Osiel is a commercial fisherman by trade but also loves sportfishing. He is usually out there daily, fishing for snapper and grouper, which he has been doing since was fourteen years old. When sportfishing boats visit the area, he goes with them as a deckhand and has also fished the Sea of Cortez and Mag Bay. He says things are very tough right now, due to the Corona Virus, with no business. So he takes his 24 ft panga outfitted with a 50 Yamaha outboard engine and not much more, catches a fish, sells it, buys fuel, some Pan Bimbo (Bread) and three Coca-colas; one each for him and his two deckhands, Jose Zamora, 35 years old and Jesus Zamora, 30 years old, and they head back out again. 

Last weekend they went out about six miles and hooked a Blue Marlin that was 176 LBS, on his favorite sportfish gear, a Penn International 50 TW with 100 lb. mono and 80 spectra and his lucky pink and purple lure made by a friend in Guadalajara. The catch was a good sign and as usual they prepared to go out the next day.

A lot of boats headed out looking for a catch but the weather was on the rough side, they fished the area close to Barra with no luck and then along with the fleet continued to fish and ended up 24 miles offshore but the wind was picking up and knowing their boat was not fit for that distance and weather, decided they should turn back. They had caught nothing.
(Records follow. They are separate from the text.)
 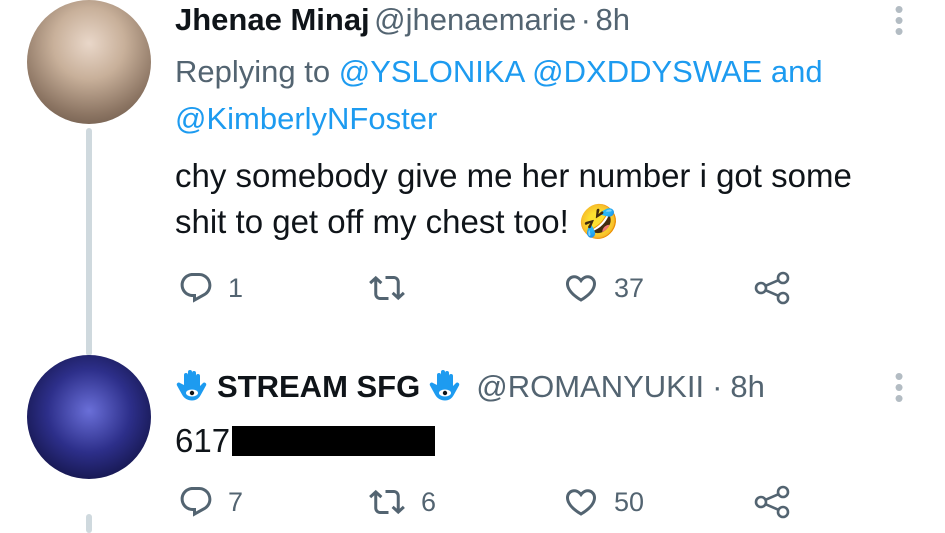 I want to click on mention-link: @DXDDYSWAE, so click(x=647, y=72).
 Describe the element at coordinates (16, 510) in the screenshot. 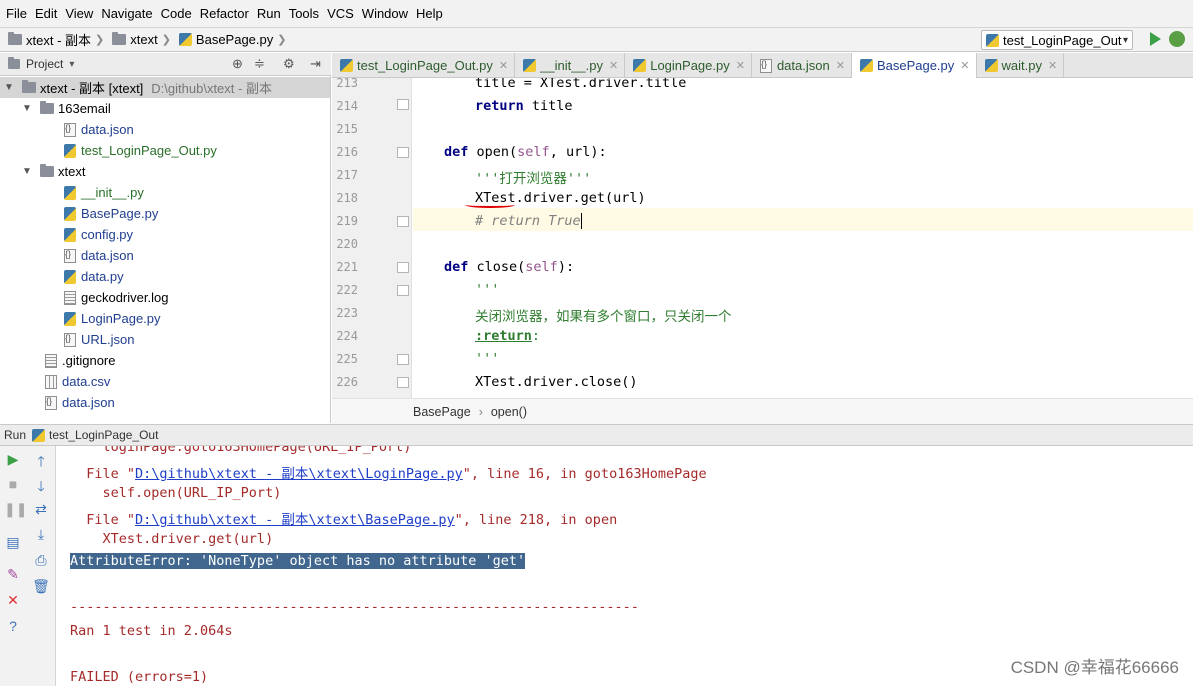

I see `pause-icon: ❚❚` at that location.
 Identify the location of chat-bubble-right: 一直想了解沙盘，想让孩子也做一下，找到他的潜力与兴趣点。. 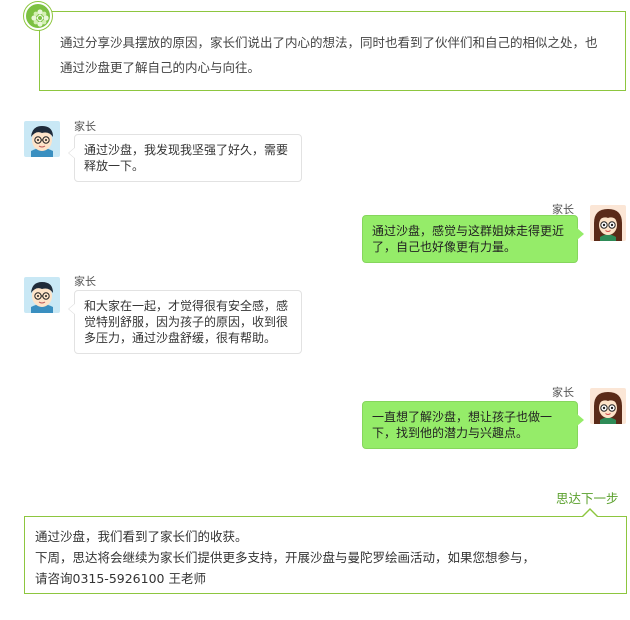
(473, 425).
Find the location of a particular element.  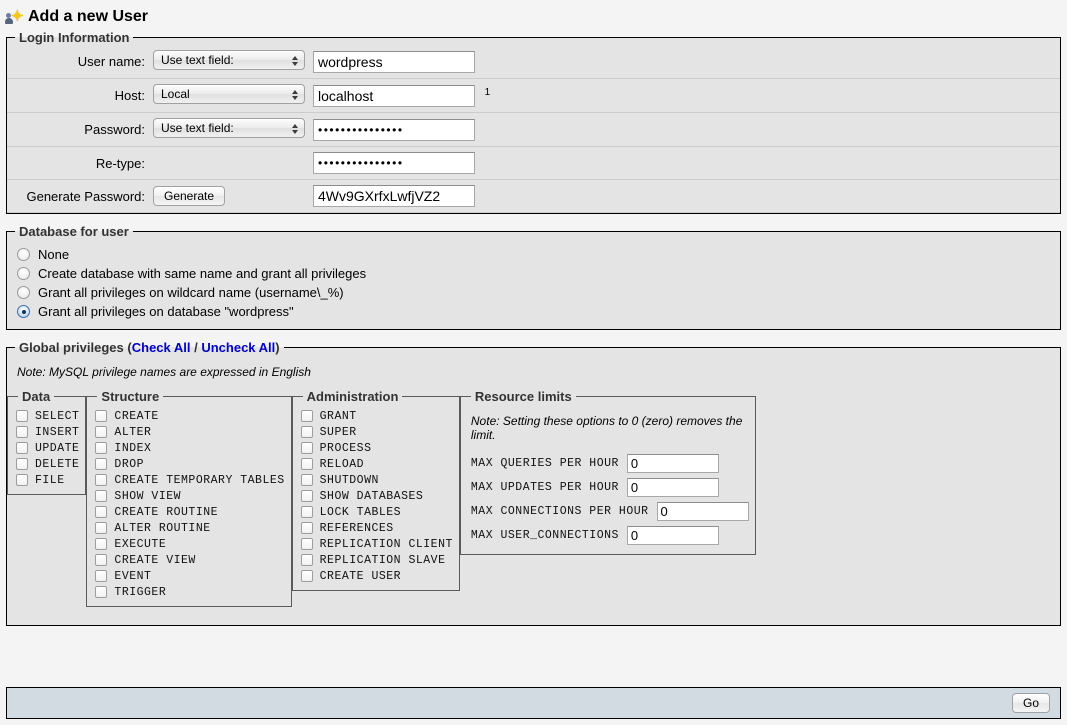

privilege-references: REFERENCES is located at coordinates (376, 528).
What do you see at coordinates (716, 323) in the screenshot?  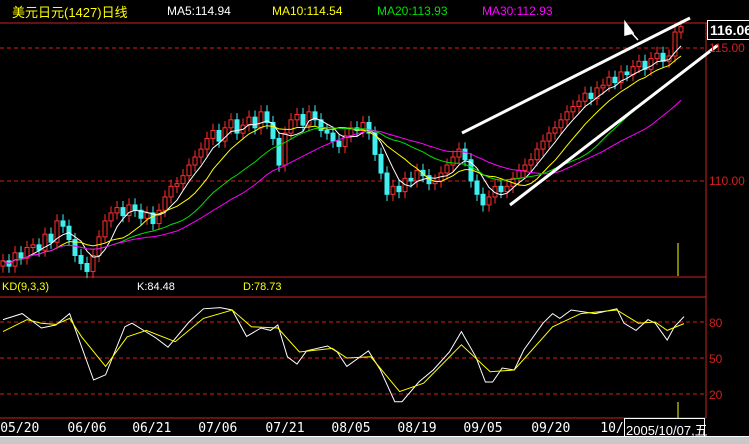 I see `kd-label-80: 80` at bounding box center [716, 323].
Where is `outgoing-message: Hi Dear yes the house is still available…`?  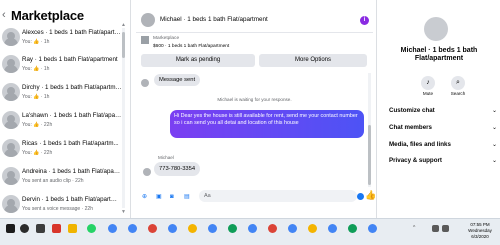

They kept their gear in the water as they returned home, and when they were seven miles offshore they caught a small Striped marlin which was landed quickly, then continued to head back home.

At six miles from shore something hit their lucky pink and purple lure about 220 feet behind the boat, Osiel assumed it was another Striped marlin. Boy was he wrong! 

Osiel fought the fish aboard his 24′ panga (skiff) for 7 hours.

They saw the head, then shoulders, then half the body emerge from the water in a powerful thrust – the moment was suspended in time for a split second where all he could think and say was “Chingada!” and the fight was on. They never once had the fish behind the boat, it took off dragging them behind as they struggled to keep line on the reel and the butt of the rod in the small fighting belt.  

The giant marlin towed the panga back out to sea as they struggled for six hours at which point the fish died. They felt it starting to go down and quickly attached another line with a lead sinker they use for snapper. Osiel felt that it caught on the lure and now with two rods and reels attached began bringing the fish up between them. It took them another hour but finally they had the fish alongside and noticed they were 12 miles offshore. 

I have no idea how they got that fish in a panga but according to Osiel, they managed to get half the fish up over the side of the panga, then put a rope around the tail and swung it clockwise so the belly of the fish was across the middle of the panga with the head sticking out one side and the tail the other.

They then had to travel the 12 miles back in windy conditions in the small boat with the heavy fish and three men aboard. Making it back after dark the whole town had turned out to greet them. The next problem was weighing it. The regular scale did not go far enough, but a friendly Canadian fisherman came to the rescue and offered his electronic scale which had everybody gasp when it registered 386 KILOS or 849 LBS.

The fish was carved up and shared amongst the excited locals, only thing was by the time Osiel, happily giving fish away realized, it was all gone – he did not even get to try it.  Nevertheless, he felt very satisfied at having caught the biggest fish in his life and to be able to help the people of his town during this difficult time. 




Through satelite tagging studies on Marlin conducted by Pisces and Grayfishtag Research, we have seen that many of the fish travel from the waters surrounding the Baja Peninsula to Mainland Mexico each year. We have seen an increase of fish even just in the marinas in Cabo due to the global pandemic of Covid 19 and we are sure to see bigger and more fish once the season opens back up for Sportfishing in Mexico. No matter what though, Mexico has extraordinary fishing and we cannot wait to get back to it!